* **PROVIDED TEXT**
But is obedience to experts the measure of common sense? Mr. Wolcott and his ilk seem to think so. The simplest refutation, therefore, might be to recount catastrophic expert failures since COVID-19 began to spread. From the World Health Organization (WHO) denouncing travel bans, to New York Gov. Andrew Cuomo unleashing COVID-positive patients on defenseless nursing home residents, to media mavens hyping a negative hydroxychloroquine “study” that was obviously fraudulent, our experts have made phrenologists and bloodletters look respectable by comparison. If there were a mercy rule protecting colossally stupid public officials from repeated mockery, I would be forbidden from mentioning New York Mayor Bill de Blasio and his crack team of nitwits. Suffice to say it boggles the mind how James Wolcott can gaze down from his perch in New York City and conclude average Americans are the ones lacking common sense.

Yet picking on the likes of WHO and Cuomo and de Blasio is a bit like pulling on your kid brother’s idiot mitten to watch him slap himself in the face. It never ceases to entertain, but eventually onlookers are going to question who exactly is the bigger idiot. The best refutation of Wolcott is not expert unreliability, it’s his own smug confidence that what’s best for America is what’s best for Mr. James Wolcott, comfortable house-bound writer catered to by Amazon, local grocery delivery, and myriad other services provided by the kinds of people he looks down on.

Assessing the current level of American common sense, in other words, requires one to have at least passing familiarity with the interests of common Americans. Is it common sense — being mindful that most of us don’t write in seclusion for a living — to let the means by which you feed your family and pay your mortgage be erased, for fear of a disease with a mortality rate that has continually, begrudgingly been revised downward by health officials whose incompetence at data gathering borders on the criminal?

Is it common sense, likewise, for those of us who believe salvation must be worked out with fear and trembling, and who recognize that the roots of faith are best nurtured early, to let our children forget what the liturgies of our churches sound like, and to forbid all but the politically powerful to have proper funerals?

Or, for those of us who care about the most vulnerable of our fellow citizens, is it common sense to isolate emotionally and psychologically fragile individuals whose risk of suicide and overdose is far greater than the threat posed by COVID-19? Is it common sense to quarantine desperately lonely elderly Americans without once asking them if they’d prefer to risk illness for an opportunity to be with their families?

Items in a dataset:
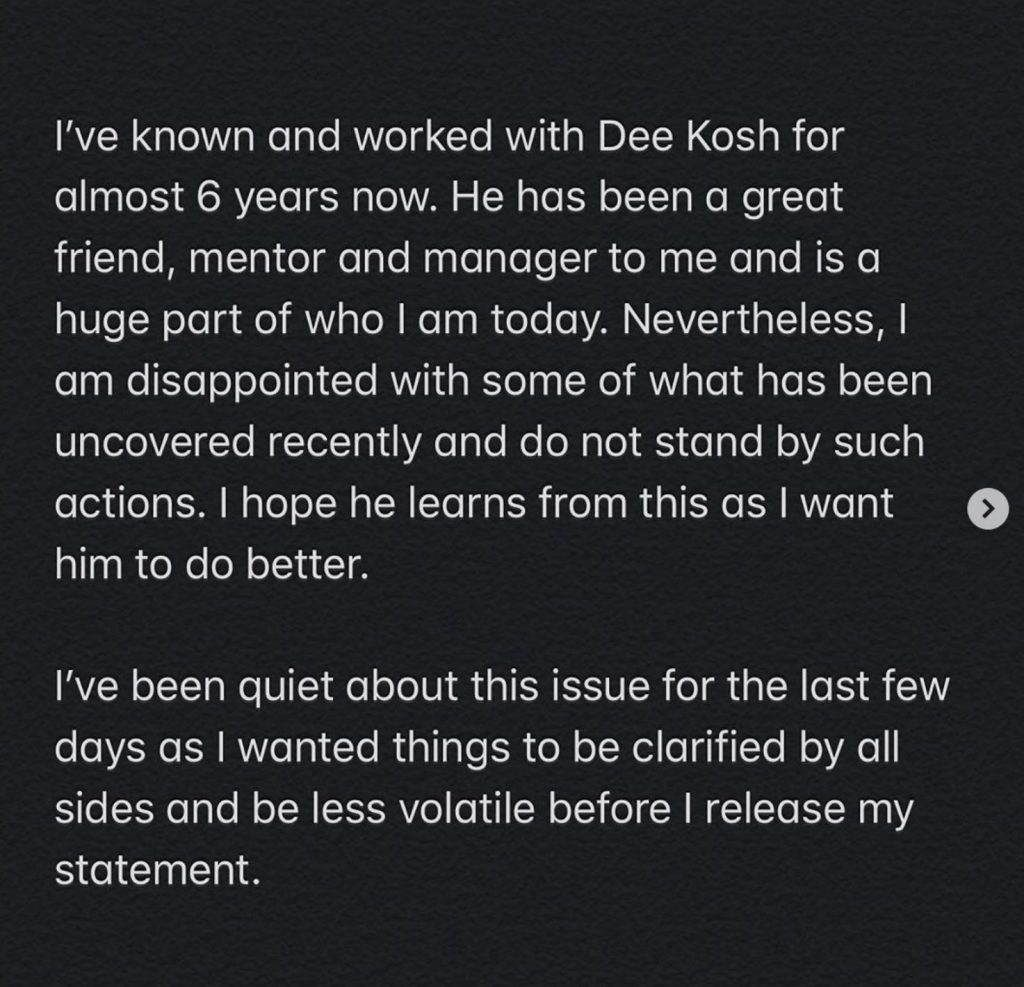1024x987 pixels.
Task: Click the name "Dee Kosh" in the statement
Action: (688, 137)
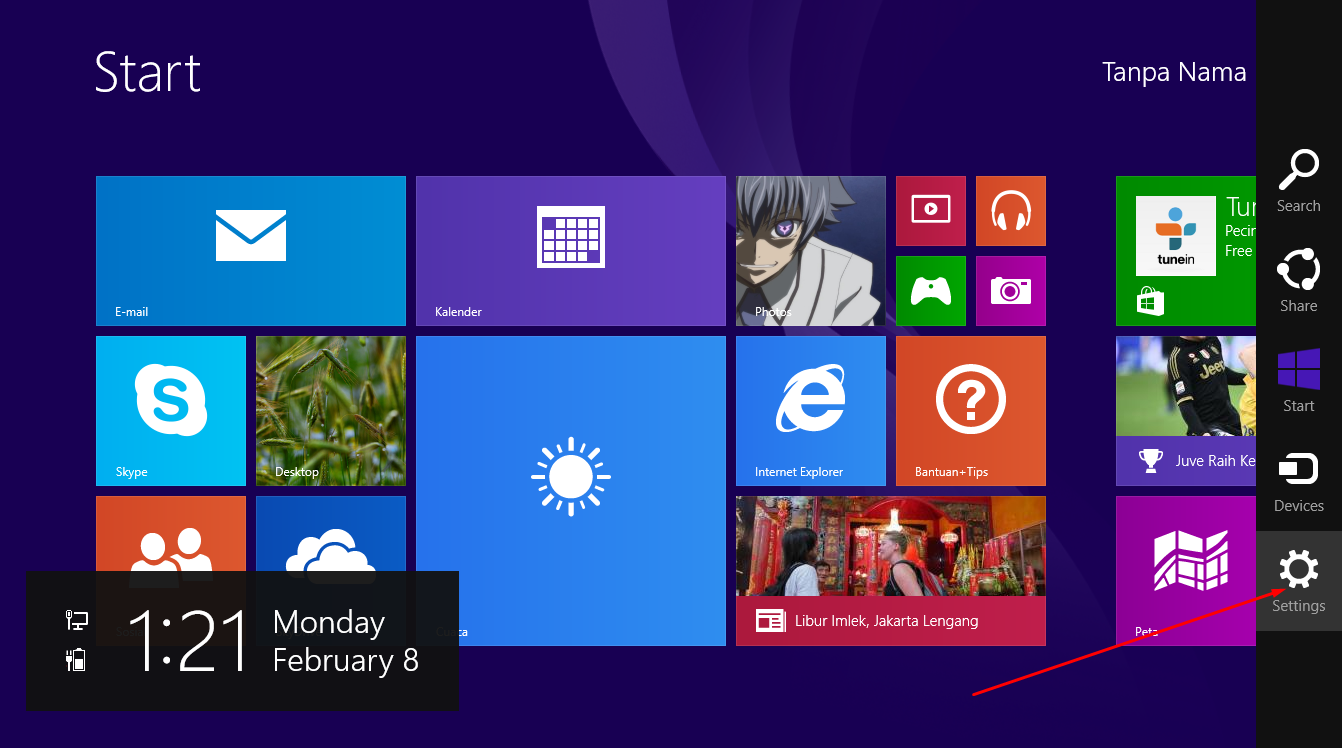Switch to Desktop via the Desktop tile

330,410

* **BRIEF**
In the essay on common sense, what did the World Health Organization denounce? This material was taken from a separate source.

* **EXERCISE RESPONSE**
Travel bans.